Ese “espacio” fue clave para que Lucía empiece a sanar. La terapia psicológica individual le permitió reconocer emociones que había reprimido durante meses: miedo, culpa, enojo. También empezó a comprender que no era egoísta por tomarse una hora para caminar o dormir una noche completa. Aprendió a “acompañar sin enfermarse”.

La psicooncología es la disciplina que sustenta este tipo de acompañamiento terapéutico. Ofrece herramientas para manejar emociones complejas como la tristeza, la incertidumbre y el duelo anticipado, al tiempo que fortalece habilidades de autocuidado y resiliencia. 

“Es fundamental brindar un espacio donde el cuidador se sienta escuchado y validado. Ellos son, en muchos casos, el sustento emocional del paciente. Si no están bien, todo el entorno terapéutico se debilita”, señala María del Pilar Hidalgo, directora de la Fundación Unifranz.

Hidalgo enfatiza que el cáncer no solo transforma al paciente, sino también al ecosistema que lo rodea. “Son mensajeros de paz que llegan para recordarnos lo frágil que es todo. Pero también, lo poderosos que podemos ser como familia y comunidad. Esta enfermedad puede ser un motor de cambio si se atiende de forma integral”, añade.

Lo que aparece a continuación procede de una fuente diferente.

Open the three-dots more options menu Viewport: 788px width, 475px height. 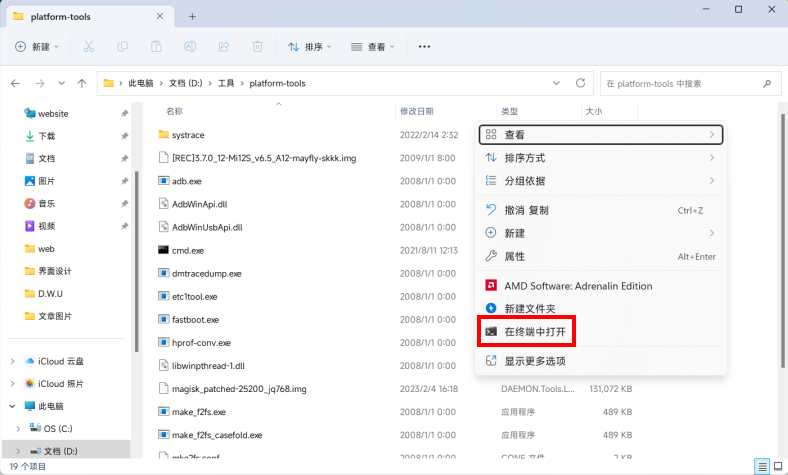tap(424, 47)
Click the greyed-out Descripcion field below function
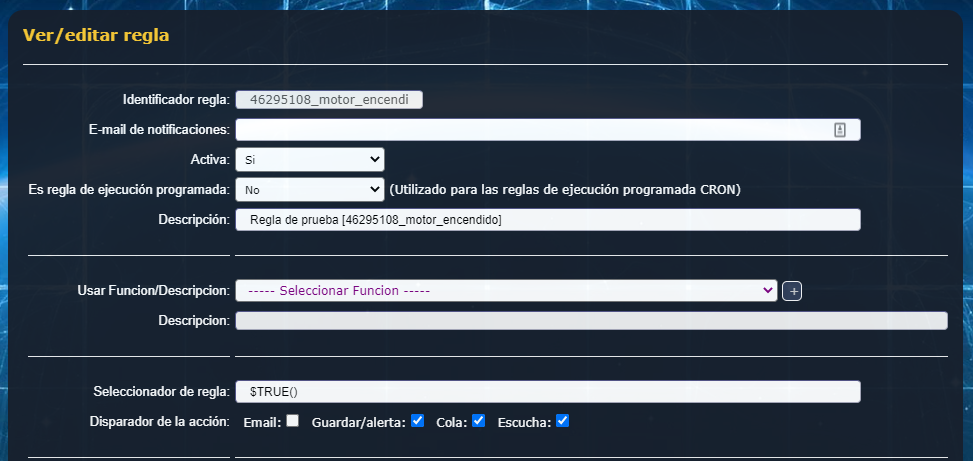The width and height of the screenshot is (973, 461). pos(590,320)
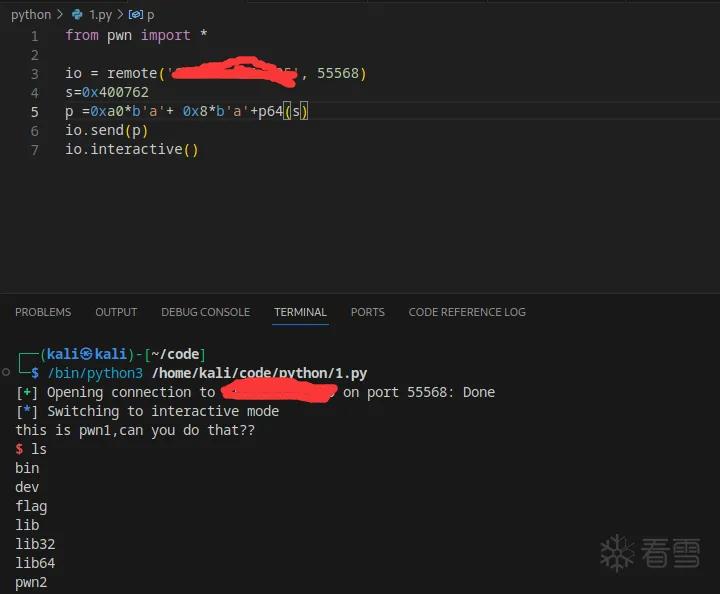This screenshot has width=720, height=594.
Task: Open the CODE REFERENCE LOG tab
Action: tap(467, 312)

Lucía pasó por ese proceso de transformación. Volvió a retomar actividades que le hacían bien: bailar, leer, escribir en un diario. Acompañó a su madre hasta el final con entereza, pero también con humanidad. No fue fácil. “Aprendí que no soy menos valiente por llorar, ni menos cuidadora por descansar”, dice hoy con serenidad.

Las recomendaciones para los cuidadores incluyen, entre otras, terapia individual o grupal, educación sobre la enfermedad, técnicas de manejo del estrés como la meditación y el ejercicio físico, y una alimentación saludable. Es crucial también contar con una red de apoyo, ya sea de amigos, familiares o instituciones especializadas.

La experiencia de Lucía demuestra que, al igual que el paciente, el cuidador necesita acompañamiento, guía y contención; porque cuando se cuida al cuidador, no solo se mejora su bienestar, sino también la calidad del cuidado que brinda. Y eso puede marcar la diferencia en el tránsito por una enfermedad tan compleja.

“Cada familia necesita hacer su propio camino. No hay fórmulas mágicas, pero sí una certeza: nadie debería recorrerlo solo”, reflexiona el docente de Psicología de Unifranz.